▶ Fonte:
Mondovì, diffamata dall’’amica’ con un falso profilo Facebook
Protagoniste della vicenda due donne marocchine residenti in città: ‘Usava le mie foto e diceva che faccio la prostituta, sono anche stata aggredita da un uomo’Ad accorgersene erano stati vari amici e conoscenti, lamentatisi con lei dopo aver ricevuto ingiurie da un profilo Facebook che si presentava con il suo nome, il suo numero di cellulare e le sue fotografie. Peccato che lei, un’immigrata marocchina residente all’epoca a Mondovì, non ne sapesse proprio nulla.
“Quel profilo aveva tutti i miei dati. Chi l’aveva aperto aveva anche scritto un annuncio in arabo indicando il mio indirizzo e scrivendo che mi prostituivo per 10 o 20 euro” ha raccontato la donna, ripercorrendo la sgradevole vicenda che l’ha vista involontaria protagonista nell’autunno 2018: “Sono stata contattata da diversi uomini per questo motivo, un paio li ho trovati ad aspettarmi davanti a casa”. Come se non bastasse, l’anonimo impostore si era divertito a utilizzare quell’account per offendere gli abitanti di Mondovì, i familiari della donna e in particolare un suo conoscente e connazionale residente nella stessa città: “Mi sono trasferita di casa perché la mia vita era diventata un inferno. Una notte ho perfino subito un’aggressione da parte di quell’uomo che veniva accusato di essere il mio amante e insultato”.

▶ Materiale:

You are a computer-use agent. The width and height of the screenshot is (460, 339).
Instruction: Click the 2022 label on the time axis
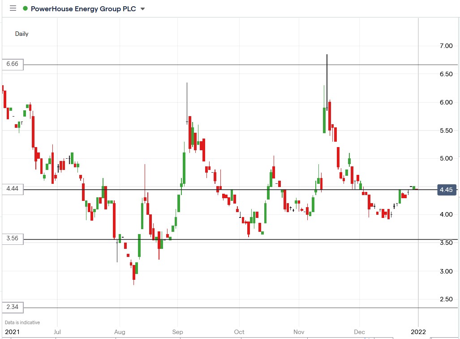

▶ Descrizione del compito: Traduci in inglese questa frase della fonte sul falso profilo Facebook: «Mi sono trasferita di casa perché la mia vita era diventata un inferno.»

▶ Risposta: I moved out of my home because my life had become a living hell.